Il viaggio per Giulia

Io, invece, con il mito del viaggio ci sono cresciuta.

I miei genitori hanno attraversato l’Alaska nel 1982, quando ancora non c’erano blog di viaggi a raccontare cosa aspettarsi e come muoversi in terre tanto lontane.

Non so quante volte da bambina ho visto le diapositive di quell’avventura zaino in spalla. Ho sentito i racconti così tante volte che alla fine quasi mi sembra di esserci stata, in Alaska. Stessa cosa vale per l’India, il Nepal e tutte le montagne dove mio padre non ha potuto fare a meno di arrampicarsi.

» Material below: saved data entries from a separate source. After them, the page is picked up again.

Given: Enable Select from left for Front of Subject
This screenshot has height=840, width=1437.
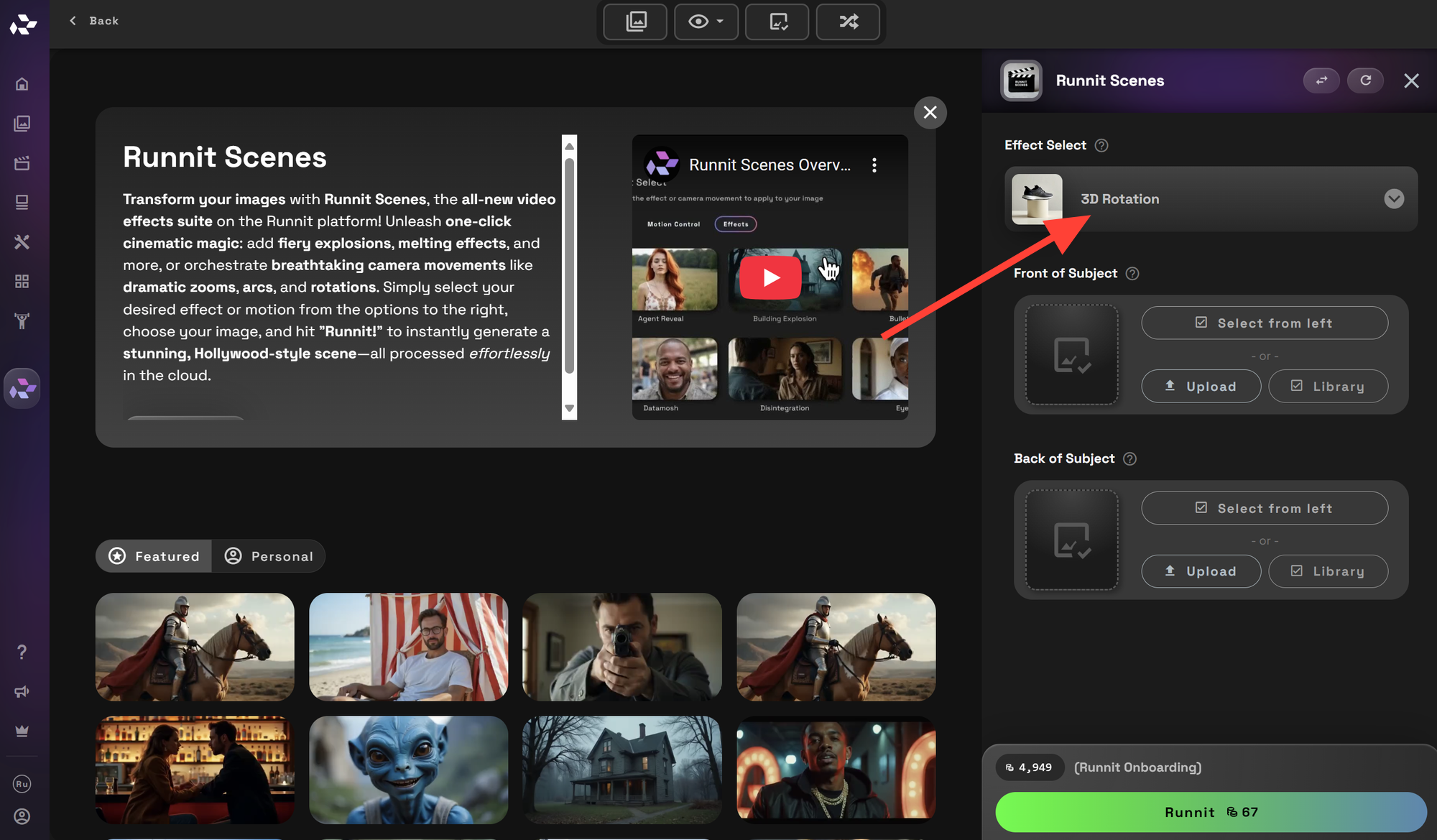Looking at the screenshot, I should point(1265,323).
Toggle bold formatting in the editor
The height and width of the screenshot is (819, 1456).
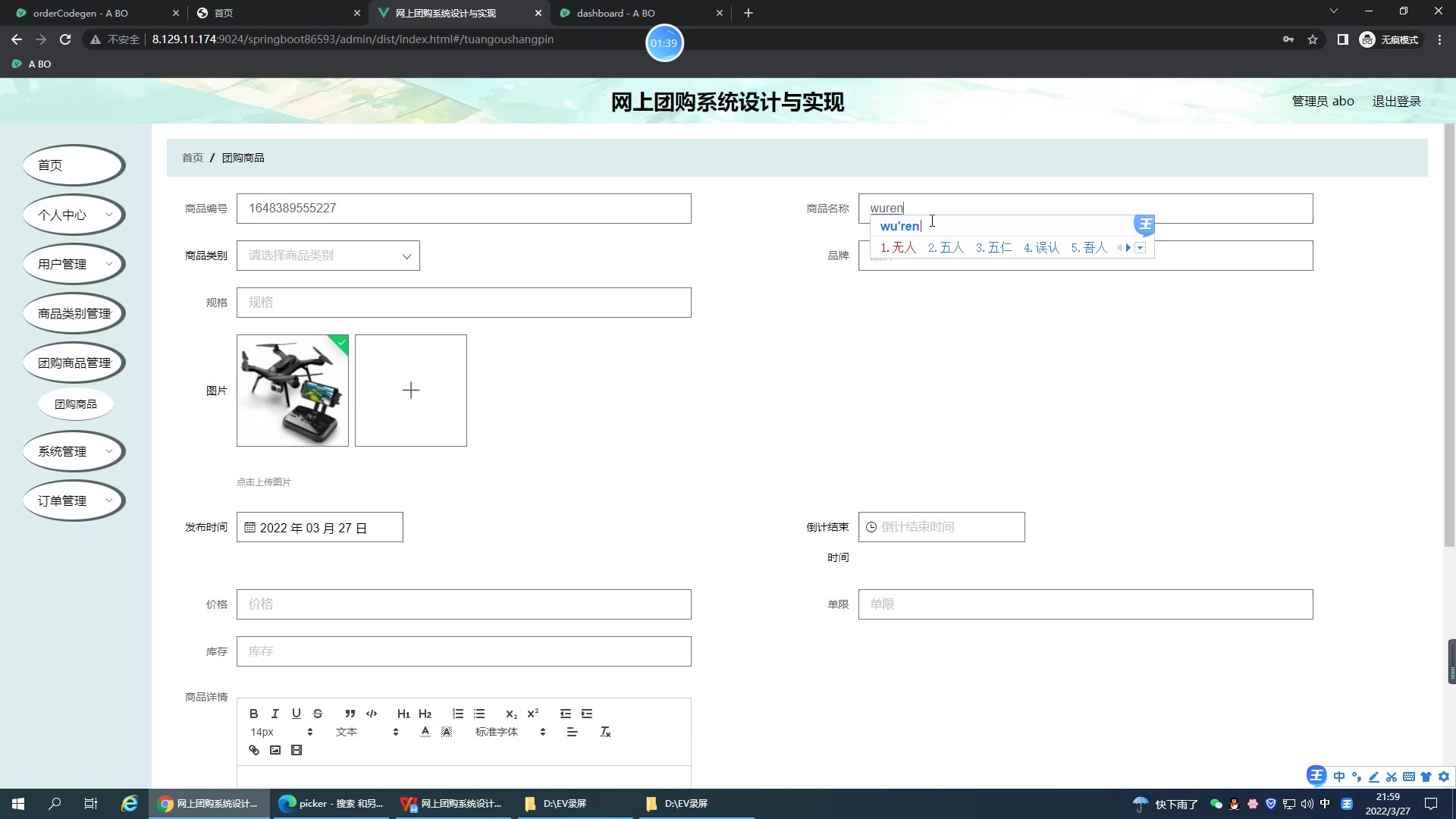tap(254, 714)
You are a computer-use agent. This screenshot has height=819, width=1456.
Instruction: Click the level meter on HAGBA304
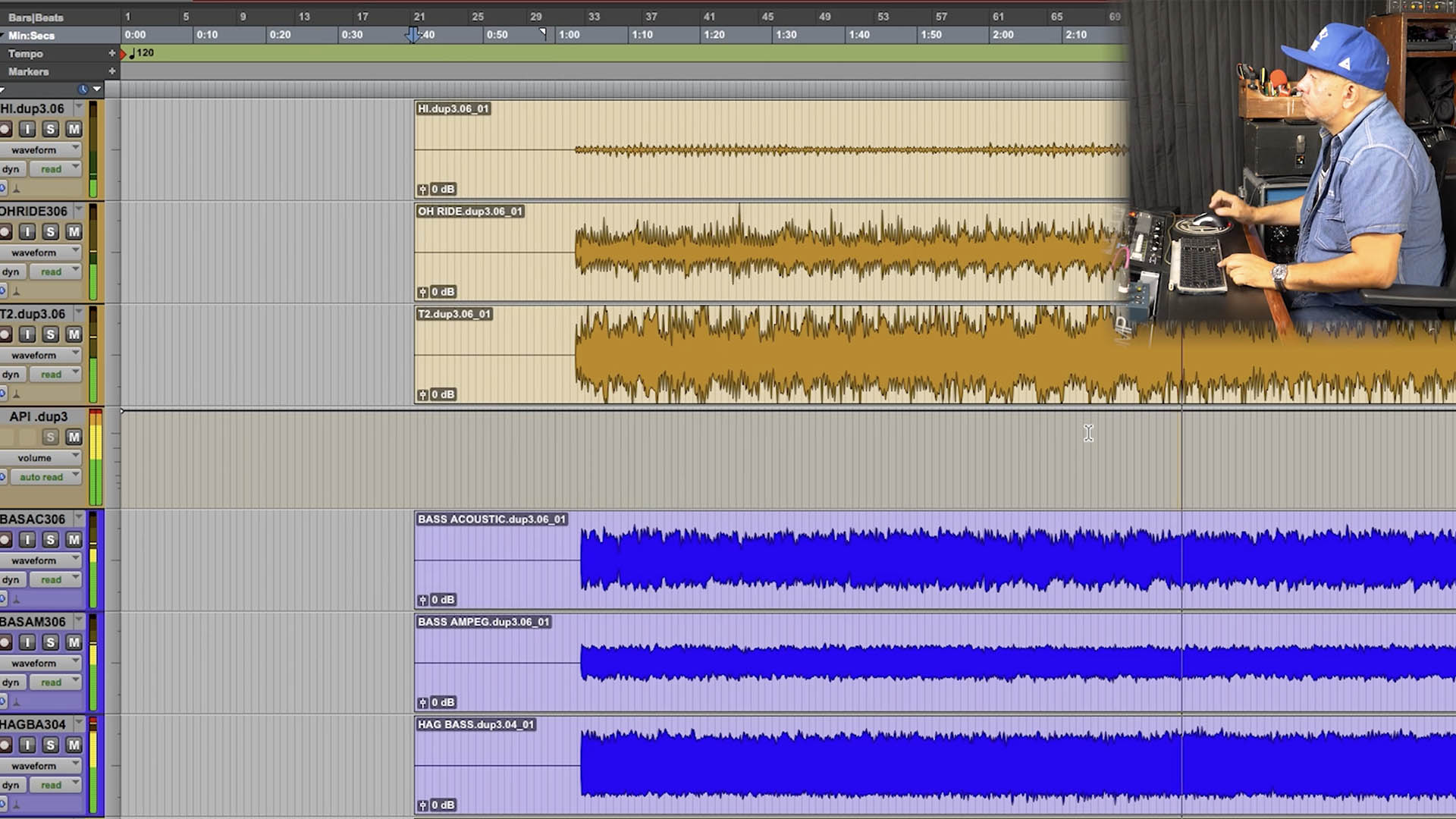pos(92,766)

Ovviamente quando ero bambina ho solo seguito i miei genitori nei loro viaggi. Non che avessi scelta. Poi sono cresciuta e il viaggio ha cominciato a fare parte della mia vita – e questa volta per scelta mia. Ho iniziato a decidere le mie mete nel mondo e le persone con cui partire. Viaggiare è diventato più faticoso, certo, ma anche molto più emozionante. È così che negli anni ho sviluppato un forte, a tratti esagerato e ingombrante, desiderio di andare via continuamente, scoprire nuovi posti e persone. Non è un caso se ho cambiato città più volte e non mi dispiacerebbe cambiarla di nuovo.

È difficile spiegare perché viaggiare e partire a chi non interessa. E’ un po’ come il corridore che cerca di trasmettere la propria passione – perché dovrei alzare il sedere e uscire a faticare al freddo e al gelo?, è la giusta osservazione di chi è comodamente spiaggiato sul divano. Stessa cosa per il viaggio: che senso ha spostarsi, faticare, spendere soldi, quando possiamo fare una bella settimana di ferie tutto organizzato, e possibilmente non troppo lontano da casa?

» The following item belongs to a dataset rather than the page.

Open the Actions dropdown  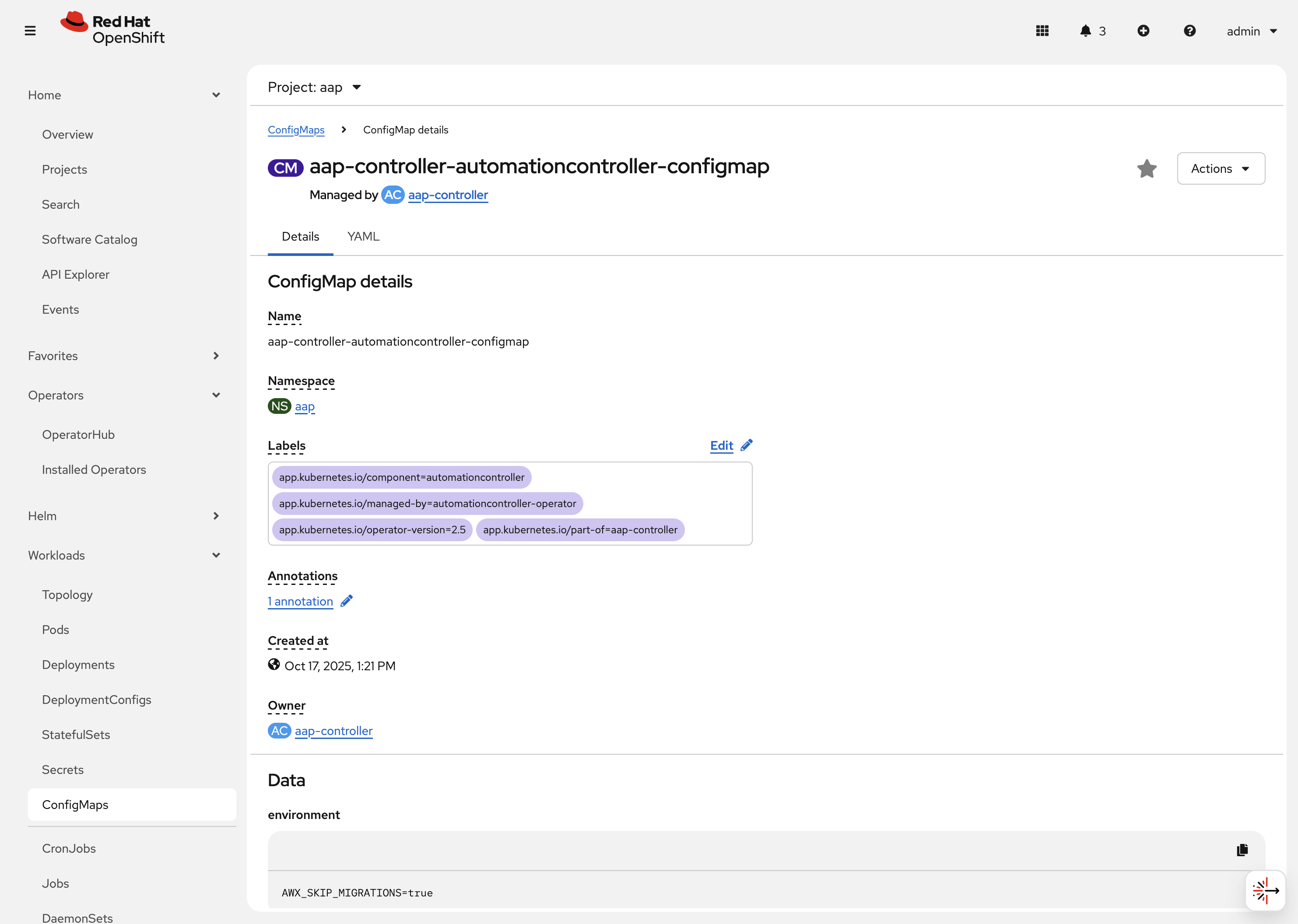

Nessuna critica. Ognuno ha le sue passioni, siamo tutti matti e strani l’uno per l’altro.

Quindi non starò qui a convincervi di niente. Ma il viaggio è la mia corsa. È energia, cambiamento. Leggerezza. Il viaggio mi trasforma. Solo lontano da casa stacco il cervello e le sue infinite macchinazioni contorte. Le persone con cui ho viaggiato negli anni me l’hanno fatto notare: divento un’altra persona quando mi trovo in un posto sconosciuto. E non importa che sia una spiaggia bianca caraibica, un lago a tremila metri, un paese nel nulla o una metropoli sporca e grigia.

Non mi sono fatta mai troppi problemi a prendere e partire. Ma non ho mai viaggiato per 80 giorni. Non sono mai partita con destinazione mondo, e nemmeno avrei mai pensato di farlo. Era uno dei tanti sogni che immaginavo di tenere lì, nascosto.

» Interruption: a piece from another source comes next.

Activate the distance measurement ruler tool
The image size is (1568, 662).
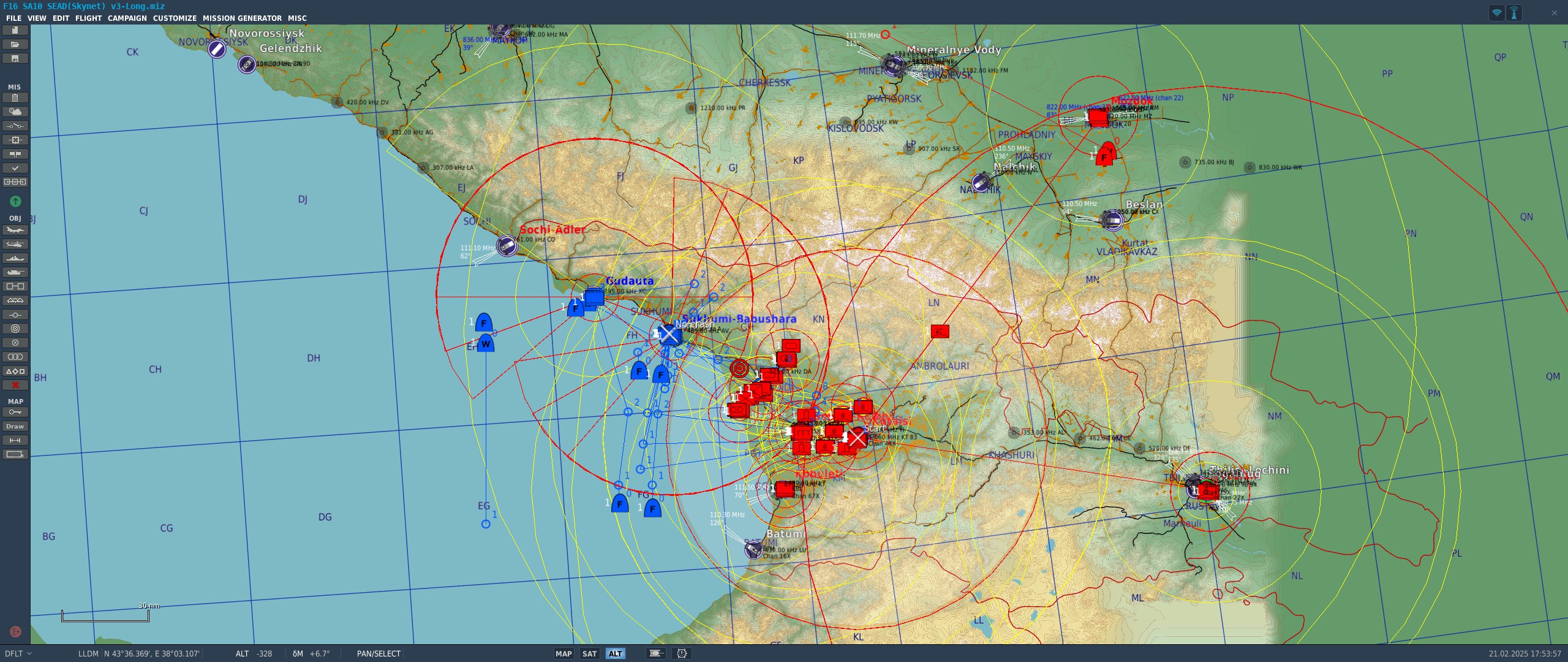click(x=15, y=440)
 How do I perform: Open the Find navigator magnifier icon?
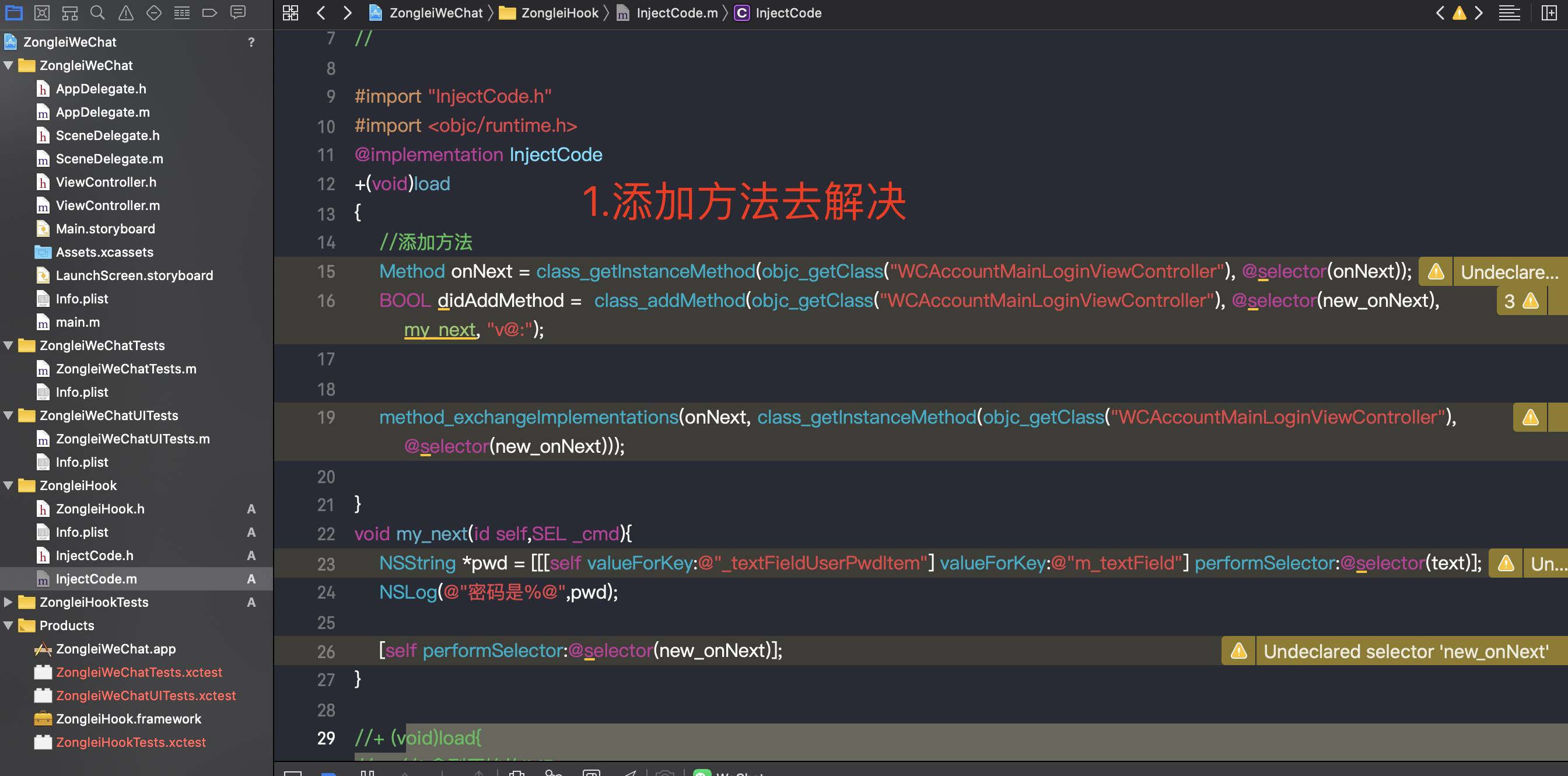(97, 12)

Eppure è successo, sta per succedere. È successo che abbiamo compiuto 30 anni e ci siamo visti con meno certezze rispetto a due anni fa. È successo che Giovanni è entusiasta quanto me, a tratti anche di più. Siamo entrambi pronti a lasciarci andare insieme, senza troppa fretta di tornare.

Il mondo in una volta – e questa è indubbiamente la nostra.

Giulia


Commenti

6 risposte a “Il viaggio per Giulia”

  1. Avatar Paola
    Paola

    Brava Giulia!!!!! Vola solo chi osa farlo! Un abbraccio!!!

    1. Avatar Giulia&Giovanni
      Giulia&Giovanni

      Grazie Paola, un grande abbraccio a te! Bello che ci segui.

  2. Avatar Simona
    Simona

    Tanta stima! Seguirò il vostro viaggio! Sarete d’ispirazione! Lo so! Lo sento! Un abbraccio a entrambi!

    1. Avatar Giulia&Giovanni
      Giulia&Giovanni

      Grazie mille Simona, un abbraccio a te.

  3. Grande Giulia!! È bello riconoscersi nelle parole di altre persone che provano le stesse tue emozioni. Il ritorno dopo 13 mesi con zaino in spalla è stato non facile, ma a trent’anni compiuti, credo che la scelta di lasciare tutto e partire è stata la più giusta che abbia potuto mai fare. In bocca al lupo per la tua avventura!!

    1. Avatar Giulia&Giovanni
      Giulia&Giovanni

      Giacomo! Che bello, grazie del pensiero e del supporto. Sono andata ora a guardarmi un po’ la tua avventura – sembra tutto meraviglioso. Immagino tornare non sia stato semplice, ma complimenti per il coraggio. E per il tuo blog, è molto bello.
      Se ti va, seguici un po’ durante il nostro viaggio.. Un abbraccio e in bocca al lupo per tutto!